**ABOUT THIS TASK:**
What lines in the records below include the word "price"? Return each one.

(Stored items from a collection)
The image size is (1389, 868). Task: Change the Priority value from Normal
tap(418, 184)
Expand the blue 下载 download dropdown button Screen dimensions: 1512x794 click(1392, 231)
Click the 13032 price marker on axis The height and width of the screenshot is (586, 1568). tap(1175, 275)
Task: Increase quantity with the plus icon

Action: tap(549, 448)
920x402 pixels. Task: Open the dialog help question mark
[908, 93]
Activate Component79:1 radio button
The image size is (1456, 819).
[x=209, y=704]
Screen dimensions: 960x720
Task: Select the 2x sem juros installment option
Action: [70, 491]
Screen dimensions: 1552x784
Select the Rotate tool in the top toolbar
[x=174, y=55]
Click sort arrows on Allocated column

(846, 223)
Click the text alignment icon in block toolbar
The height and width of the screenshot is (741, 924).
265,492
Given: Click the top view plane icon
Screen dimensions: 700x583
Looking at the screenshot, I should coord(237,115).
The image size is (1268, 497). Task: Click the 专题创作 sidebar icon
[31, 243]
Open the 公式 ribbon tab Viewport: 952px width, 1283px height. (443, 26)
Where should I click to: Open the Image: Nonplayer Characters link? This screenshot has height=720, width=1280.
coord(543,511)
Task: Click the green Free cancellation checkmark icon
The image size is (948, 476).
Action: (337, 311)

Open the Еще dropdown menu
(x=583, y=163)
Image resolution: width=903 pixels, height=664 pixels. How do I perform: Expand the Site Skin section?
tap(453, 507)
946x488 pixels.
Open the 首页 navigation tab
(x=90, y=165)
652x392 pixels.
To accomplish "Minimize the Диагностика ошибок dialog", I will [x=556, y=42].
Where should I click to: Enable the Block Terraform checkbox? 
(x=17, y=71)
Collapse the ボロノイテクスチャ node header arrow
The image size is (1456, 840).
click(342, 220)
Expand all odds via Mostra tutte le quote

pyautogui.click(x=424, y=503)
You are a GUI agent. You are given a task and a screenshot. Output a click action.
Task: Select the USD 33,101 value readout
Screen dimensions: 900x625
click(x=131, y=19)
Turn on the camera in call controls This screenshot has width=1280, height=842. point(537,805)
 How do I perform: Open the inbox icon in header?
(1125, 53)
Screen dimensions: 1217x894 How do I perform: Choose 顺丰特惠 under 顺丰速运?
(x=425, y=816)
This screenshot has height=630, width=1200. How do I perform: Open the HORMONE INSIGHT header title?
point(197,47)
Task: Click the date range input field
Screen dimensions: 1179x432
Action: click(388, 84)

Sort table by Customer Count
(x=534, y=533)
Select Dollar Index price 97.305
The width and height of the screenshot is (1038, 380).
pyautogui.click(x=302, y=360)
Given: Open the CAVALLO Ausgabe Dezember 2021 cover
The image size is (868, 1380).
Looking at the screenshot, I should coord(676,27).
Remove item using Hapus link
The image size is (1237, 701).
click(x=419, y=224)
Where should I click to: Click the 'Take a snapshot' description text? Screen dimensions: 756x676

**SOLUTION TO THIS PROBLEM:**
Click the 13032 price marker on axis The height and width of the screenshot is (586, 1568). tap(1175, 275)
Select Dollar Index price 97.305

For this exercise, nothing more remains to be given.